Stored data entries:
↓

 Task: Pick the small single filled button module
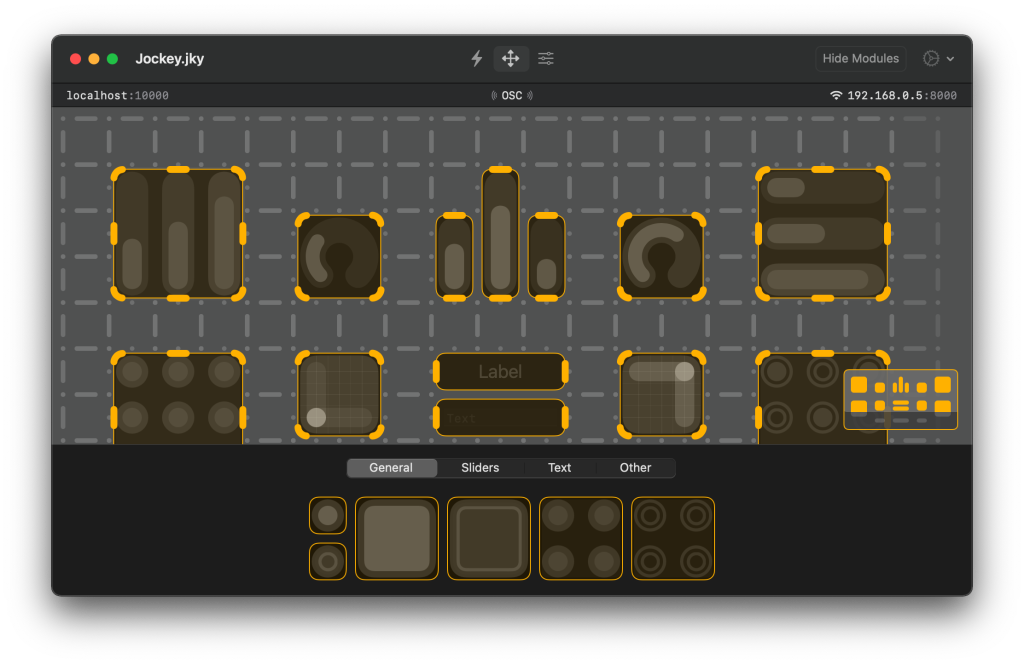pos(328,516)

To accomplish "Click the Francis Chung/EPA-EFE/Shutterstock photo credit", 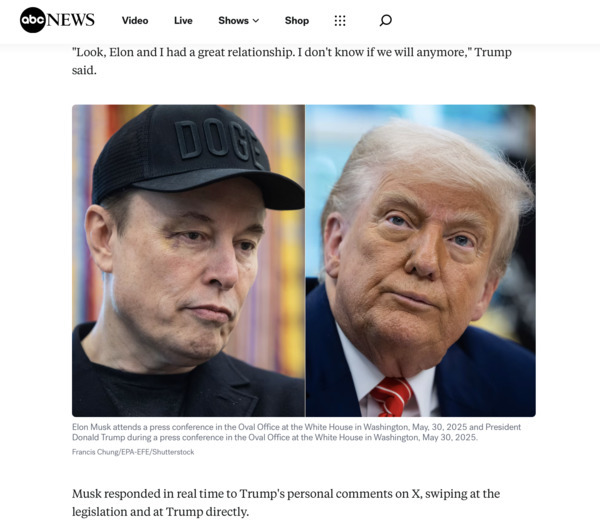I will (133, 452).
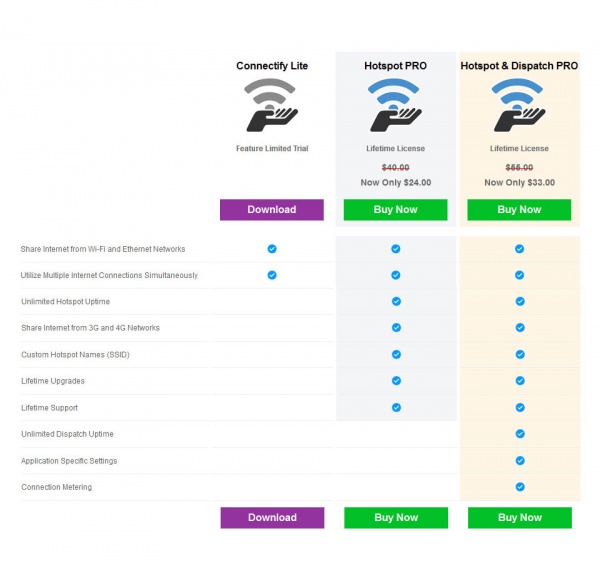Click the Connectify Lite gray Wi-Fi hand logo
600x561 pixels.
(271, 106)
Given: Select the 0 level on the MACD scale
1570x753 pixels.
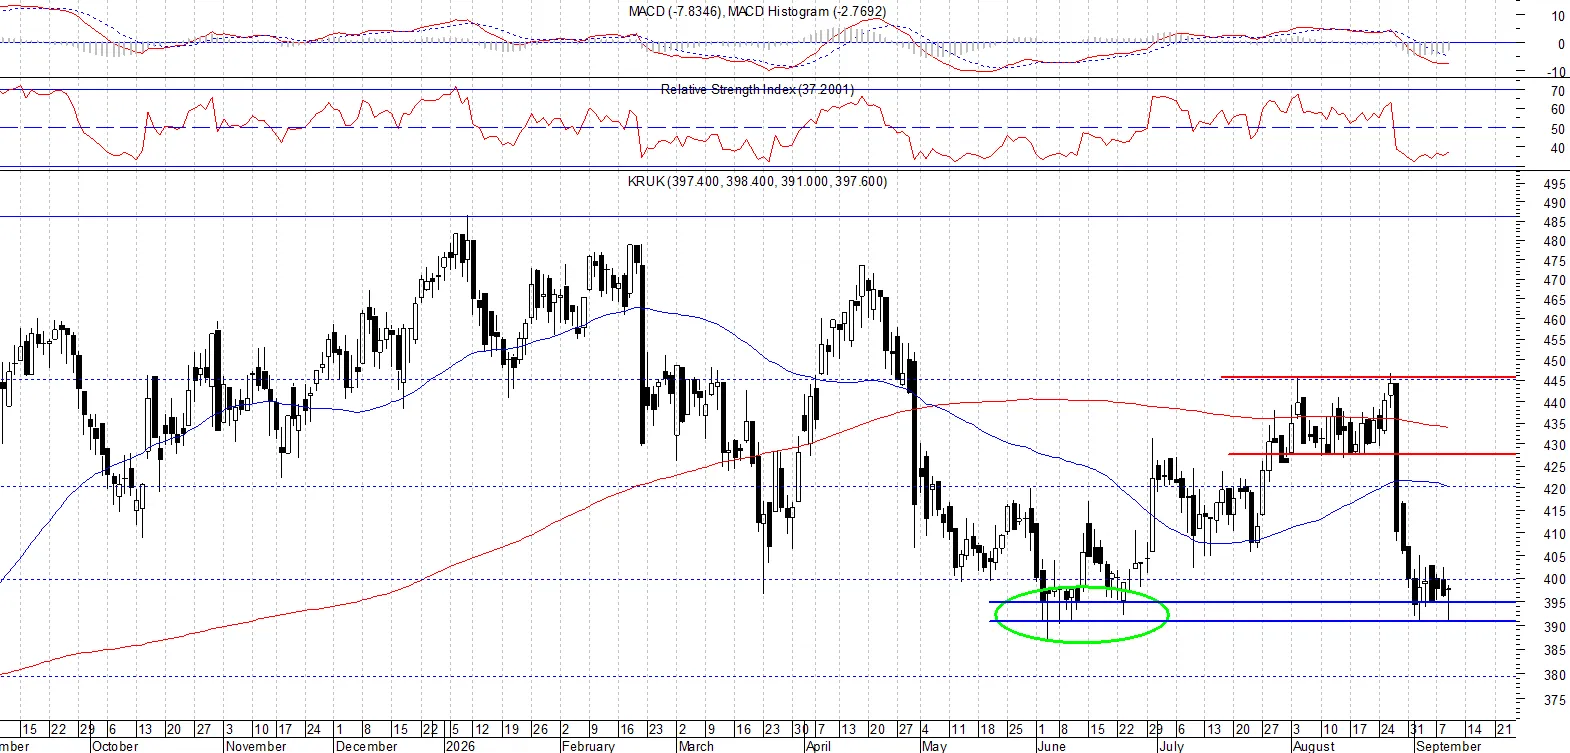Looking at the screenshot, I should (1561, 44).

↑

Problem details:
Go to the line with "Given: Select the 0 level on the MACD scale" in the entries above. Reproduce that line and each one after it to the end, exactly and without the pictures.

Task result:
Given: Select the 0 level on the MACD scale
1570x753 pixels.
Looking at the screenshot, I should (1561, 44).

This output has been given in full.